Schöneberg, David
Aus ErPort
David Schöneberg
Stolpersteinstandort: Do-Aplerbeck, Schürener Str. 46
Die Familie Schöneberg bestand aus drei Personen:
Vater David Schöneberg, Metzgermeister, * 13.8.1883 in Schüren
Mutter Paula Schöneberg, geb. Mendels, * 14.7.1895 in Harsewinkel
Sohn Ludwig Schöneberg, geb. 8.4.1924 in Schüren
Das Ehepaar heiratete am 24.6.1923 in Harsewinkel. Die erste gemeinsame Wohnung hatte das Ehepaar wohl in Schüren, Dorfstr. 9.
Dort wohnte David Schöneberg bei der Eheschließung und dort wurde auch lt. Geburtsurkunde das einzige gemeinsame Kind, der Sohn Ludwig, geboren.
Nach dem Hausstandsbuch Schürener Str. 46 soll das Ehepaar aber bereits seit dem 27.7.1923 dort seine Wohnung gehabt haben.
Die Familie wohnte dort bis zum 19.7.1940, dann wurden die Eltern in das „Judenhaus“ Lindenstr. 45 und der Sohn in das „Judenhaus“ Westenhellweg 121 eingewiesen.
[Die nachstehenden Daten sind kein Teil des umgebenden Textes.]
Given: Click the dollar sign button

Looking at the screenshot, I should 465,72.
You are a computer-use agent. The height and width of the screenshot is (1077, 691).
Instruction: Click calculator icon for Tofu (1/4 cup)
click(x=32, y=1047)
Alle Familienmitglieder wurden am 27.1.1942 nach Riga deportiert. Das „Riga-Gedenkbuch“ verzeichnet für David Schöneberg noch einen Eintrag in die Lagerliste am 30.7.1943 und für Paula Schöneberg am 29.6.1943. Im Gedenkbuch wurden Sie der Totenliste zugeordnet. Sie sind verschollen.
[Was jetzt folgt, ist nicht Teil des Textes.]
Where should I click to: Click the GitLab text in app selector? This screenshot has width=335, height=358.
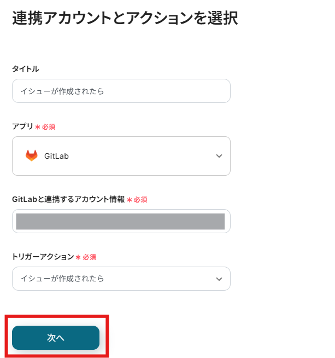(x=56, y=156)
Lt. Eintrag im Hausstandsbuch Lindenstr. 45 wurden Sie Vom Amtsgericht Hörde am 16.3.1948 rechtskräftig mit Wirkung 8.5.1945 für tot erklärt (Az. II 75 und 76/47).
Sohn Ludwig überlebte die Deportation. Er wird im Riga Gedenkbuch in der Überlebendenliste geführt. Als Abgangsanschrift steht dort wohl fälschlich ebenfalls die Lindenstr. 45.
Mitte der 50er Jahre meldete er seine Wiedergutmachungsansprüche an.
Er lebte damals in New South Wales in Australien.
Nach den Angaben im Buch von Wolfgang Noczynski „Die jüdische Gemeinde im Amt Aplerbeck“ hat er 1995 noch in Australien gelebt.
David und Paula Schöneberg müssen als Opfer der Shoah angesehen werden. Der Lebensmittelpunkt der Familie war lange Jahre das Haus Schürener Str. 46.